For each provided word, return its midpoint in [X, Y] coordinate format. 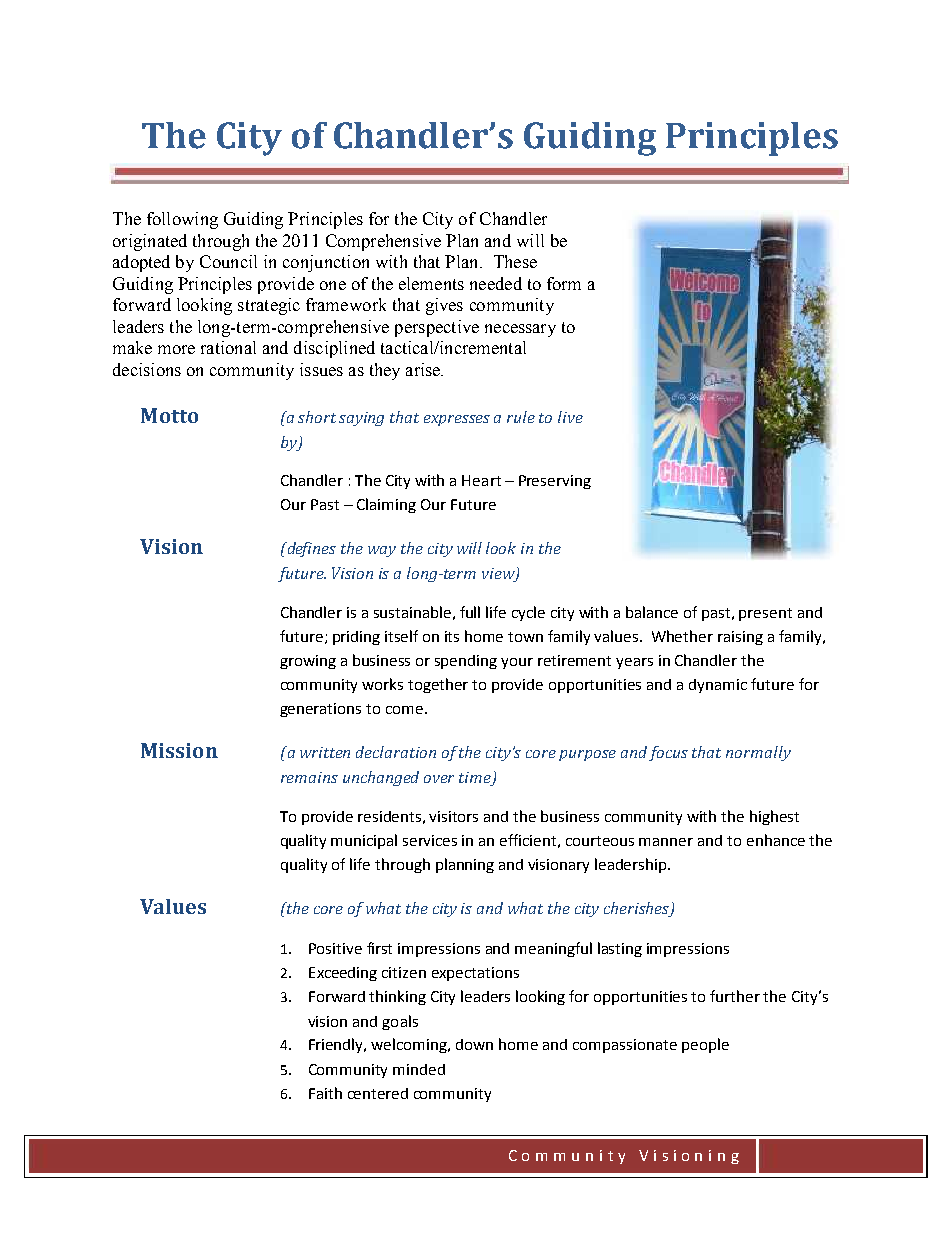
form [564, 283]
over [439, 779]
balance [652, 612]
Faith [325, 1093]
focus [668, 753]
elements [431, 283]
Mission [179, 750]
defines [310, 549]
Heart [481, 480]
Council [228, 261]
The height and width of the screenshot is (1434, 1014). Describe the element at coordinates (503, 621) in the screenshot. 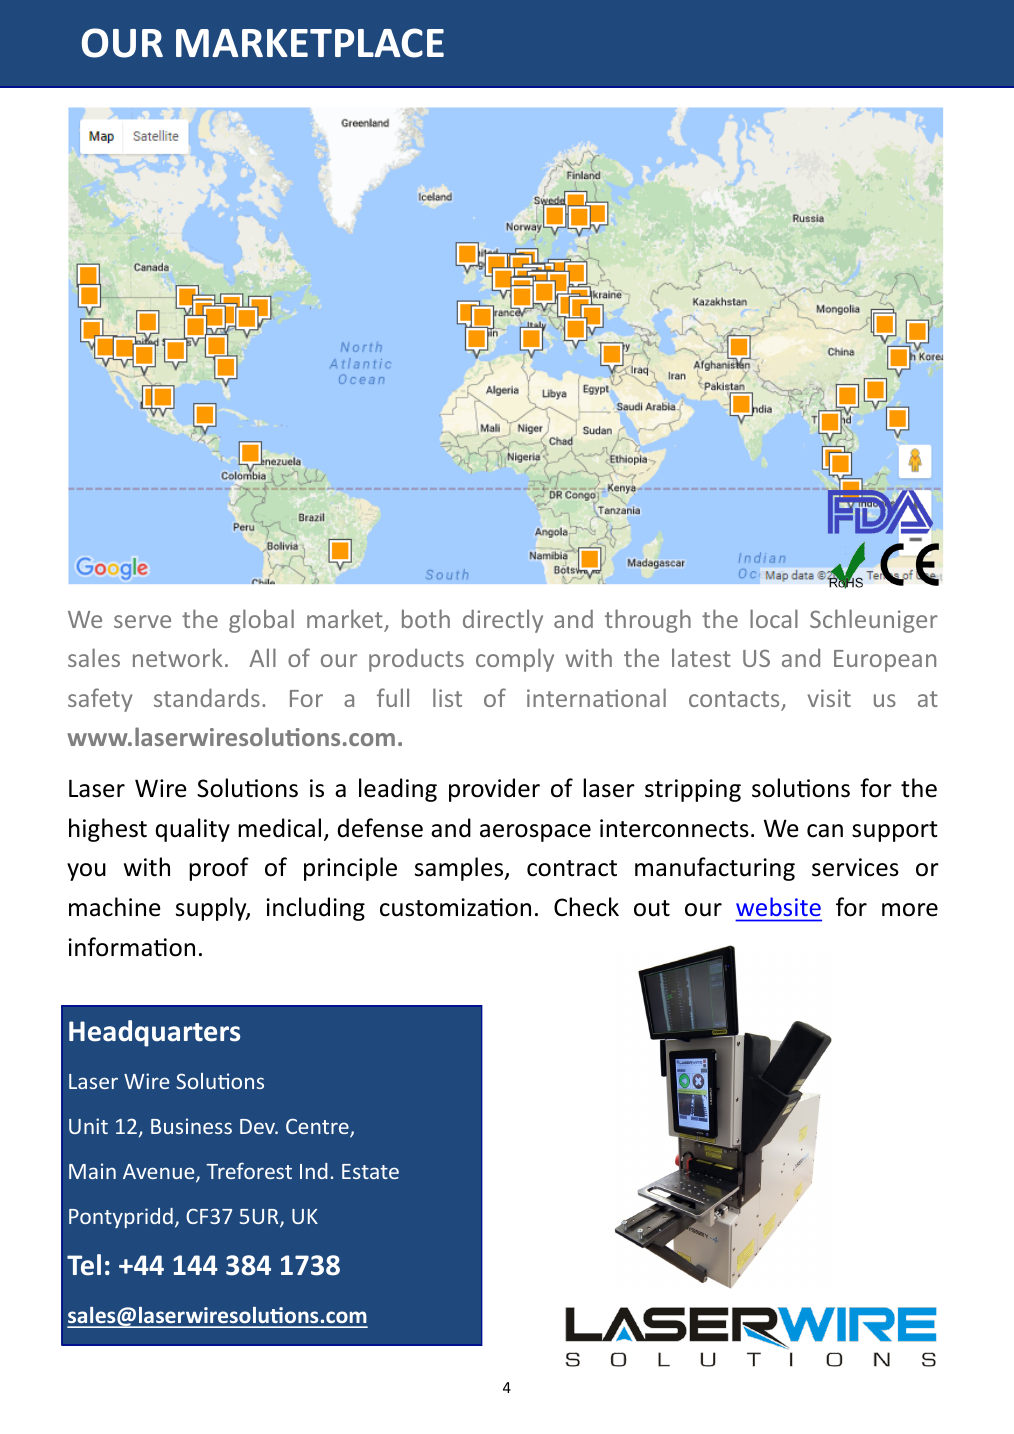

I see `directly` at that location.
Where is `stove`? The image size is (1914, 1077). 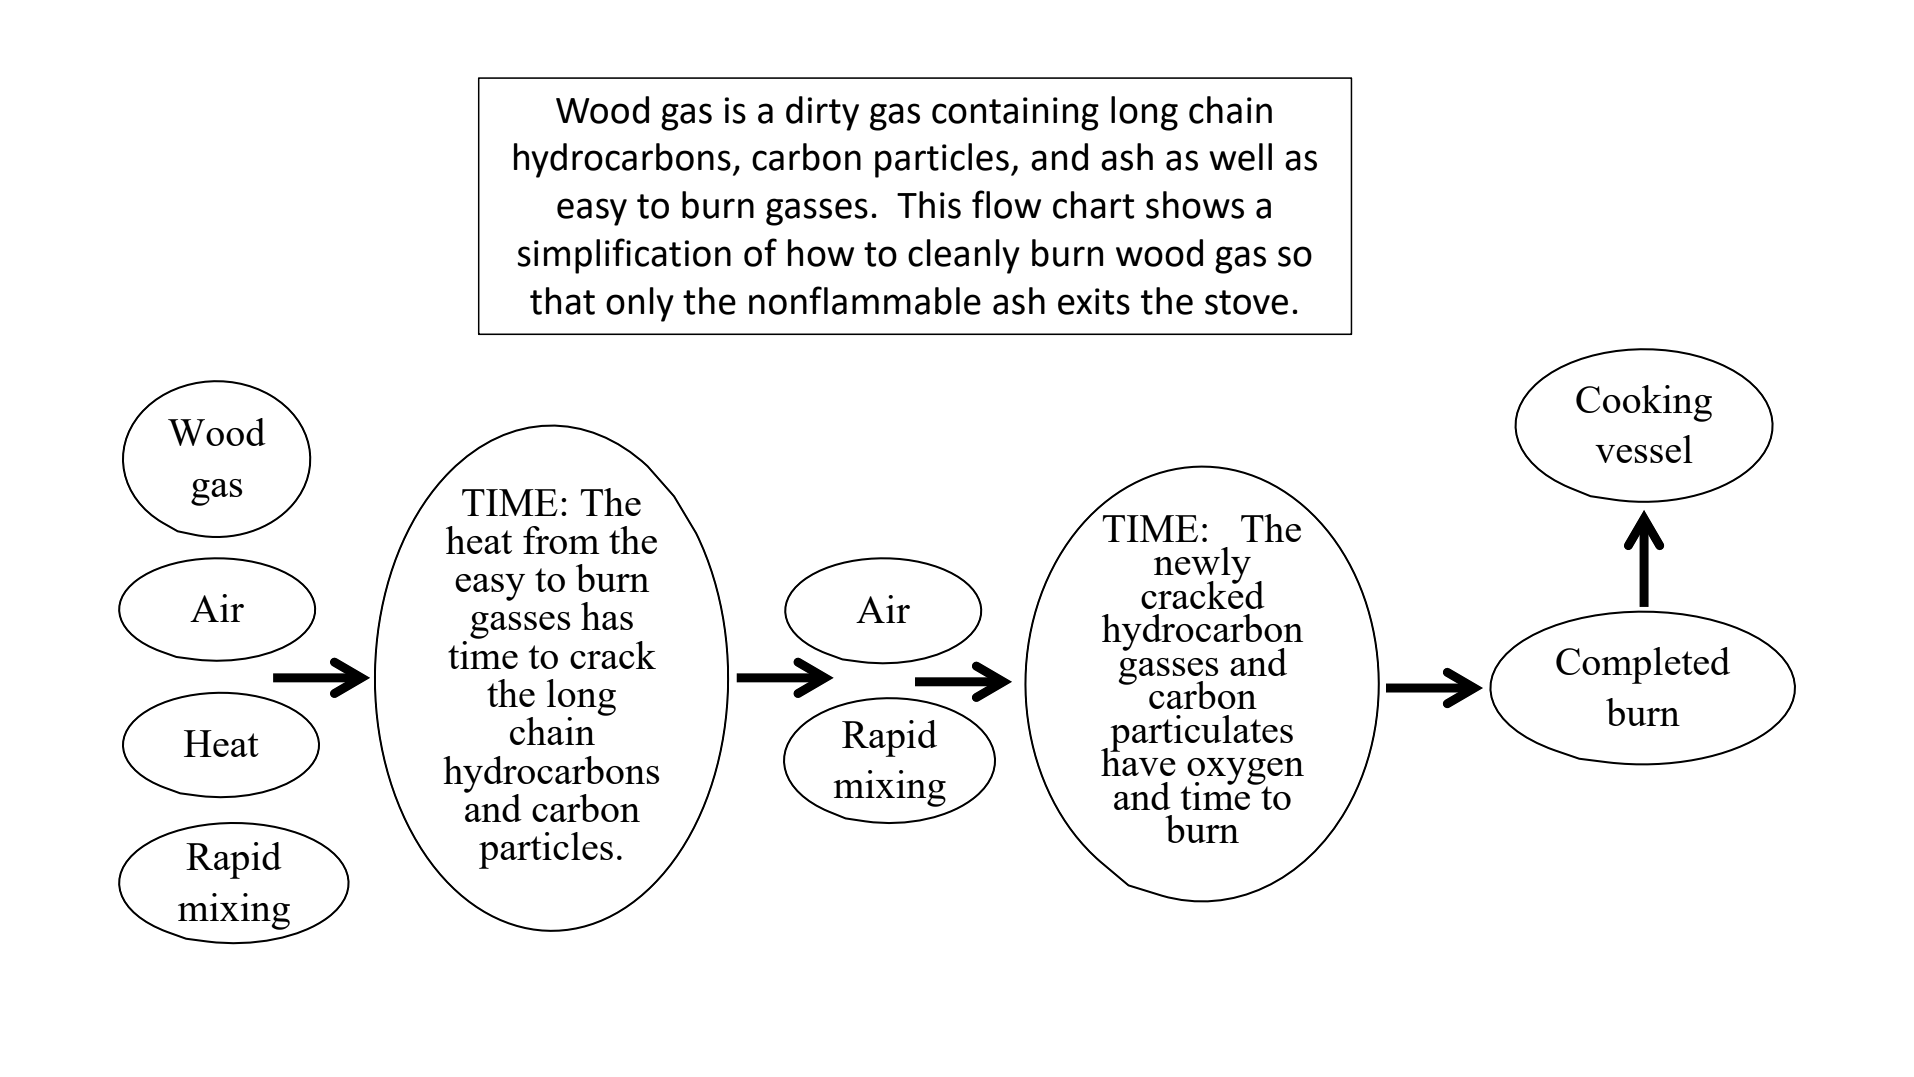 stove is located at coordinates (1246, 302).
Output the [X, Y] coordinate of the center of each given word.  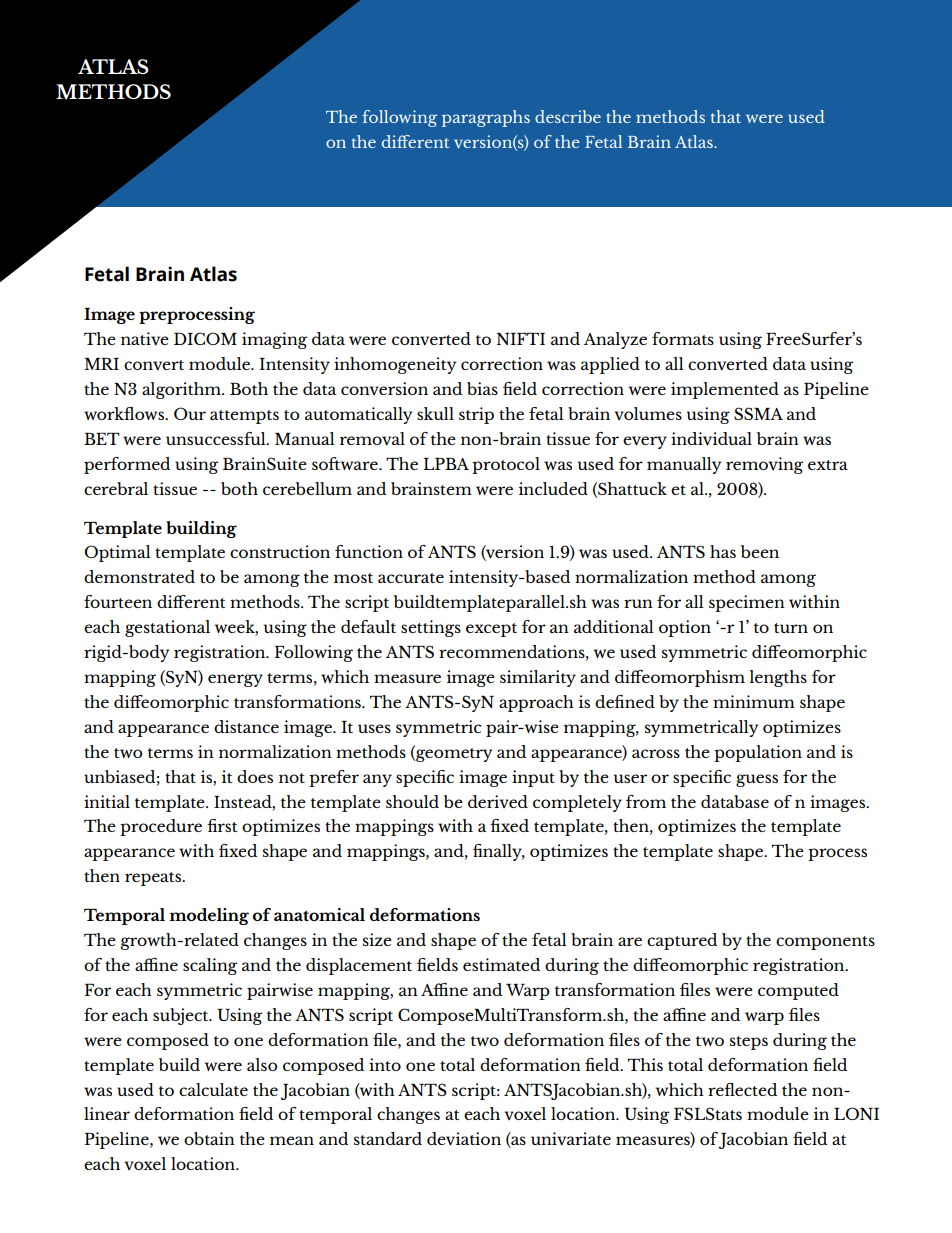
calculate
----
DIRECTION:
Reproduce the data above, beginning with its first line and continuing through the line containing "at that location.", with both ends included. Leave the pictures out of your copy.

FINISHED TASK:
For each provided word, return its midpoint in [X, Y] coordinate format. 
form [564, 283]
over [439, 779]
balance [652, 612]
Faith [325, 1093]
focus [668, 753]
elements [431, 283]
Mission [179, 750]
defines [310, 549]
Heart [481, 480]
Council [228, 261]
The height and width of the screenshot is (1434, 1014). Describe the element at coordinates (503, 621) in the screenshot. 

I see `directly` at that location.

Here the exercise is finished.